Data for this task Start Marker
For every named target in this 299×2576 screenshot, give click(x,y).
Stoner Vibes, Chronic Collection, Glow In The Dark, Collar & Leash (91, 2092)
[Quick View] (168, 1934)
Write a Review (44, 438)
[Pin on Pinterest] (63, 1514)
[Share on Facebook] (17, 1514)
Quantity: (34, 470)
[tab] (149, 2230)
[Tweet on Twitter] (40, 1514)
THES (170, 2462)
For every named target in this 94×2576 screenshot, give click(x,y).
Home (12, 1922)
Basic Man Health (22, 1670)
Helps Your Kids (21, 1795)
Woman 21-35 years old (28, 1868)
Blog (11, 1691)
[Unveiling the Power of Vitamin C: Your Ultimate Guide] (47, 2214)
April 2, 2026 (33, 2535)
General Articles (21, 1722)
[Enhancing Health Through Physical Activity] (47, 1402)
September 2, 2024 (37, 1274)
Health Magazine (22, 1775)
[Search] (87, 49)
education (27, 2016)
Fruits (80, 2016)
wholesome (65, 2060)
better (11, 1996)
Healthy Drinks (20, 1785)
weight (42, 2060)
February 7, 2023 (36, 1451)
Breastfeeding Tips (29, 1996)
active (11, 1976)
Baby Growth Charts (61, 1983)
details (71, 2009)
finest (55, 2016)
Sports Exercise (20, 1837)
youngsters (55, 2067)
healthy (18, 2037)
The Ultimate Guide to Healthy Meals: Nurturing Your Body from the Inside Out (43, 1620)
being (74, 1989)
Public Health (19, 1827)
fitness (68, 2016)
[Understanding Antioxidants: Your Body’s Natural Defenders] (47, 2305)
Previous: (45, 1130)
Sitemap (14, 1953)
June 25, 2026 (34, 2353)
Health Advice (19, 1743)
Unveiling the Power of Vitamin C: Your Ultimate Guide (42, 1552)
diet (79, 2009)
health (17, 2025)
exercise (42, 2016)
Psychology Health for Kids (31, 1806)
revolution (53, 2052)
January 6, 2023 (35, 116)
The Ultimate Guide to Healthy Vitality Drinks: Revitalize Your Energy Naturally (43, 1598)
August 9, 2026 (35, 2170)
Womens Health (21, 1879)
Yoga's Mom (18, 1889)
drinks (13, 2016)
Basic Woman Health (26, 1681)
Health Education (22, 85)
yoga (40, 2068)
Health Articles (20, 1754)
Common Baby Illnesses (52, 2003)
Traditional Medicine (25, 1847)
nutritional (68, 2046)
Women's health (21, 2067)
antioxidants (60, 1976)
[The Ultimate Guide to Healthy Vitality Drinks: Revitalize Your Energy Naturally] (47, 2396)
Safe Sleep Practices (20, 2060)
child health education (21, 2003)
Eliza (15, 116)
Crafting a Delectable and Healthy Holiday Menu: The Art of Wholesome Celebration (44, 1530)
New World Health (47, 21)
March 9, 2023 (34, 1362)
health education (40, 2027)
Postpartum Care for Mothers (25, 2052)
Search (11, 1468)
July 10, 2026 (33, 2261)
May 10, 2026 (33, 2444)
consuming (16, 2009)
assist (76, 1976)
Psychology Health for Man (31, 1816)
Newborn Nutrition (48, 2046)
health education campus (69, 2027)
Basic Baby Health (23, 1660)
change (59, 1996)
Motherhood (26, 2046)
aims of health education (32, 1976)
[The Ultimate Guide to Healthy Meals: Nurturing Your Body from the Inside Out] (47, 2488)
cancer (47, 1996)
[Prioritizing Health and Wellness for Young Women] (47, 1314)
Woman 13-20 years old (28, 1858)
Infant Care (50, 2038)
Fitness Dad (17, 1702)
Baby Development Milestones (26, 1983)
Data for this task End Marker
### Work order
Give back the records above, character for character.

### Your solution
For every named target in this 299×2576 screenshot, give click(x,y).
Stoner Vibes, Chronic Collection, Glow In The Dark, Collar & Leash (91, 2092)
[Quick View] (168, 1934)
Write a Review (44, 438)
[Pin on Pinterest] (63, 1514)
[Share on Facebook] (17, 1514)
Quantity: (34, 470)
[tab] (149, 2230)
[Tweet on Twitter] (40, 1514)
THES (170, 2462)
For every named target in this 94×2576 screenshot, give click(x,y).
Home (12, 1922)
Basic Man Health (22, 1670)
Helps Your Kids (21, 1795)
Woman 21-35 years old (28, 1868)
Blog (11, 1691)
[Unveiling the Power of Vitamin C: Your Ultimate Guide] (47, 2214)
April 2, 2026 (33, 2535)
General Articles (21, 1722)
[Enhancing Health Through Physical Activity] (47, 1402)
September 2, 2024 (37, 1274)
Health Magazine (22, 1775)
[Search] (87, 49)
education (27, 2016)
Fruits (80, 2016)
wholesome (65, 2060)
better (11, 1996)
Healthy Drinks (20, 1785)
weight (42, 2060)
February 7, 2023 (36, 1451)
Breastfeeding Tips (29, 1996)
active (11, 1976)
Baby Growth Charts (61, 1983)
details (71, 2009)
finest (55, 2016)
Sports Exercise (20, 1837)
youngsters (55, 2067)
healthy (18, 2037)
The Ultimate Guide to Healthy Meals: Nurturing Your Body from the Inside Out (43, 1620)
being (74, 1989)
Public Health (19, 1827)
fitness (68, 2016)
[Understanding Antioxidants: Your Body’s Natural Defenders] (47, 2305)
Previous: (45, 1130)
Sitemap (14, 1953)
June 25, 2026 (34, 2353)
Health Advice (19, 1743)
Unveiling the Power of Vitamin C: Your Ultimate Guide (42, 1552)
diet (79, 2009)
health (17, 2025)
exercise (42, 2016)
Psychology Health for Kids (31, 1806)
revolution (53, 2052)
January 6, 2023 (35, 116)
The Ultimate Guide to Healthy Vitality Drinks: Revitalize Your Energy Naturally (43, 1598)
August 9, 2026 (35, 2170)
Womens Health (21, 1879)
Yoga's Mom (18, 1889)
drinks (13, 2016)
Basic Woman Health (26, 1681)
Health Education (22, 85)
yoga (40, 2068)
Health Articles (20, 1754)
Common Baby Illnesses (52, 2003)
Traditional Medicine (25, 1847)
nutritional (68, 2046)
Women's health (21, 2067)
antioxidants (60, 1976)
[The Ultimate Guide to Healthy Vitality Drinks: Revitalize Your Energy Naturally] (47, 2396)
Safe Sleep Practices (20, 2060)
child health education (21, 2003)
Eliza (15, 116)
Crafting a Delectable and Healthy Holiday Menu: The Art of Wholesome Celebration (44, 1530)
New World Health (47, 21)
March 9, 2023 (34, 1362)
health education (40, 2027)
Postpartum Care for Mothers (25, 2052)
Search (11, 1468)
July 10, 2026 (33, 2261)
May 10, 2026 (33, 2444)
consuming (16, 2009)
assist (76, 1976)
Psychology Health for Man (31, 1816)
Newborn Nutrition (48, 2046)
health education campus (69, 2027)
Basic Baby Health (23, 1660)
change (59, 1996)
Motherhood (26, 2046)
aims of health education (32, 1976)
[The Ultimate Guide to Healthy Meals: Nurturing Your Body from the Inside Out] (47, 2488)
cancer (47, 1996)
[Prioritizing Health and Wellness for Young Women] (47, 1314)
Woman 13-20 years old (28, 1858)
Infant Care (50, 2038)
Fitness Dad (17, 1702)
Baby Development Milestones (26, 1983)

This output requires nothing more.